Es difícil definir los méritos de la clasificación de River para la final de la Copa según lo visto anoche en la Bombonera.
No se vio al equipo que va a buscar los resultados bajo el respeto de “una forma”, como le gusta llamar a Gallardo a su propuesta de protagonismo, posesión, generación de juego y ataque, sino más bien a uno que casi no sostenía la pelota y que se dejó meter en su campo, con muy pocas chances de hacer el gol que habría dado sensación de serie liquidada.
Y no sería lúcido explicar la eliminación de Boca, ni juzgar el ciclo de Alfaro, por los 90 minutos de anoche. Si hubo semanas de especulaciones sobre qué actitud iba a asumir el equipo en el borde de la cornisa, la postura en la Bombonera fue bastante clara, y la cantidad de jugadores ofensivos, que aumentó a medida que avanzaba el partido, no amerita reproche.
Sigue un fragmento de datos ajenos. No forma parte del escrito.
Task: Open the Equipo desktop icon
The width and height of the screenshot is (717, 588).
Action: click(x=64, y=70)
El partido lo ganó y estuvo rondando más veces en la búsqueda del segundo que padeciendo el riesgo del contraataque liquidador.
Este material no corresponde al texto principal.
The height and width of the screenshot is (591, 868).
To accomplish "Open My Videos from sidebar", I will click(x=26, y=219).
En todo caso, por qué Boca tuvo tanto la pelota y jugó tanto en campo rival y no llegó a traducir eso en jugadas más netas de gol, forma parte de lo que no se descubrió ayer, sino de una dificultad estructural que acompaña al equipo: va primero en la Superliga con un promedio de un gol por partido. Tanta obligatoriedad de convertir, sumado al escalonamiento de River en su propia zona, potenciaron lo incómodo que se siente cuando debe hacer algo desacostumbrado, le cuesta crear jugadas y termina dependiendo casi exclusivamente de los tiros aéreos al área o a los grandotes.